> **DIRECTIVE**
In the passage on Babbage's calculating machines, print the stretch from "Charles Babbage’s Calculating" through "Society in 1820." word for word.

> **SELECTED TEXT**
╭──

Charles Babbage’s Calculating Machines

Charles Babbage was a pioneer of computer engineering and one of the earliest exponents of science as a career path. Born in 1791, Babbage attended Trinity College at Cambridge University, where he was one of the founders of the Cambridge Analytical Society. Babbage was acquainted and worked closely with many of the most prominent mathematicians of his day and took part in seminal discoveries in the fields of engineering, mathematics, and astronomy. After graduation, he went on to work as an industrialist and lecturer, though he devoted most of his time to scientific study. He was elected as a member of England’s most prestigious scientific organization, the Royal Society, in 1816 and was one of the founders of the Royal Astronomical Society in 1820.

In an effort to address the inaccuracy of mathematical calculations due to human error, Babbage began working on a way to mechanically process mathematical functions. In 1822, Babbage received funding from the Royal Astronomical Society to begin constructing a difference engine, a machine intended to aid in the construction of astronomical and mathematical tables. He was awarded the Gold Medal of the Royal Astronomical Society in 1824 for his design.

Babbage began work on the difference engine in 1825 but the deaths of his wife, father, and son in 1827 postponed his progress. After a sabbatical, Babbage had difficulty securing additional funding to complete the project. Economic concerns and disagreements with his engineering staff eventually brought progress to a standstill. The Astronomical Society abandoned the project in 1842, due primarily to political disagreements between Babbage and opponents who argued that the machine would offer no practical benefit.

╰──

> **Lines of data**
╭──

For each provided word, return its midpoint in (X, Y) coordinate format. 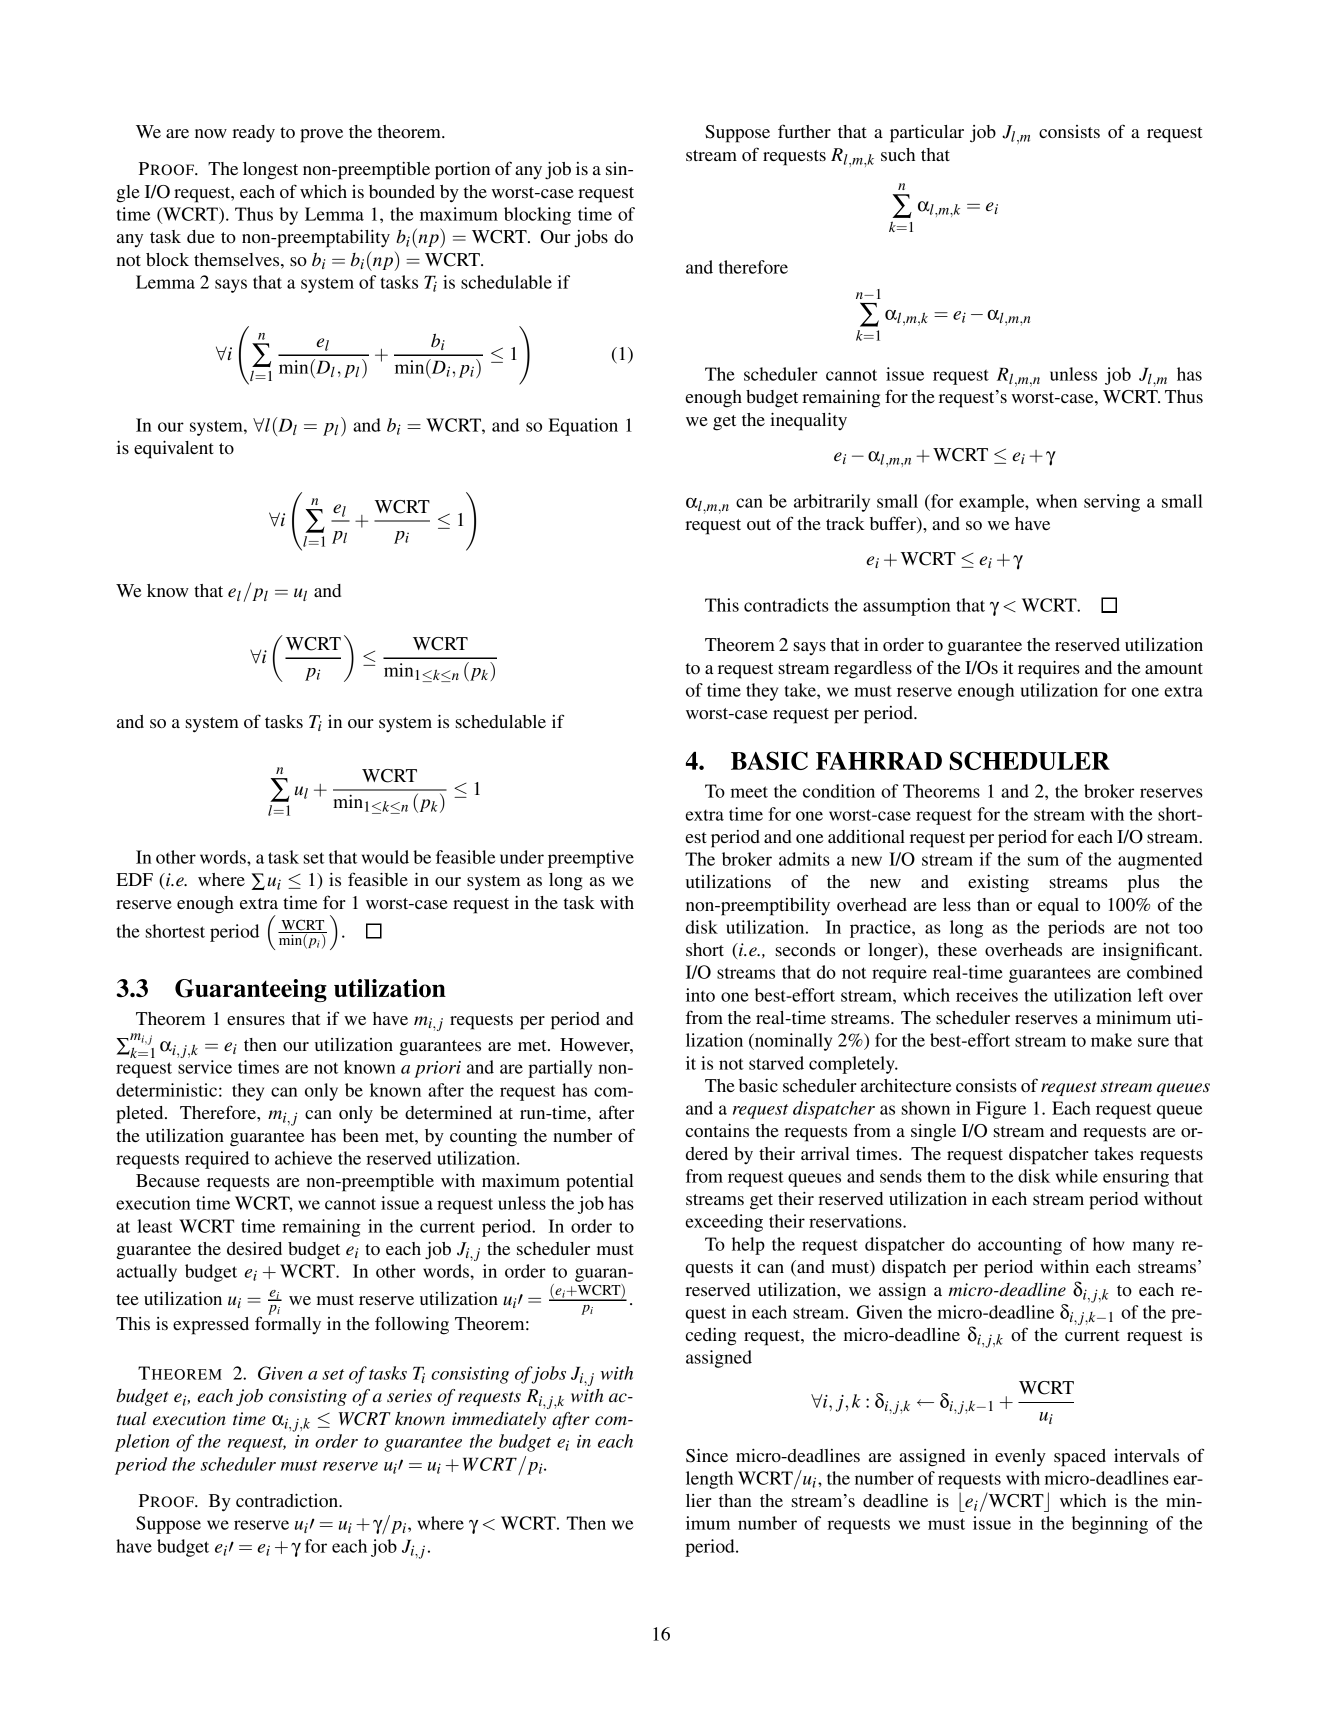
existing (998, 884)
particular (927, 134)
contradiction (288, 1500)
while (1077, 1176)
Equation (583, 427)
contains (717, 1130)
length (709, 1480)
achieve (303, 1158)
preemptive (591, 859)
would (385, 857)
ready (253, 134)
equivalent (174, 449)
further (804, 131)
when (1056, 501)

╰──

> **THE RESPONSE**
Charles Babbage’s Calculating Machines

Charles Babbage was a pioneer of computer engineering and one of the earliest exponents of science as a career path. Born in 1791, Babbage attended Trinity College at Cambridge University, where he was one of the founders of the Cambridge Analytical Society. Babbage was acquainted and worked closely with many of the most prominent mathematicians of his day and took part in seminal discoveries in the fields of engineering, mathematics, and astronomy. After graduation, he went on to work as an industrialist and lecturer, though he devoted most of his time to scientific study. He was elected as a member of England’s most prestigious scientific organization, the Royal Society, in 1816 and was one of the founders of the Royal Astronomical Society in 1820.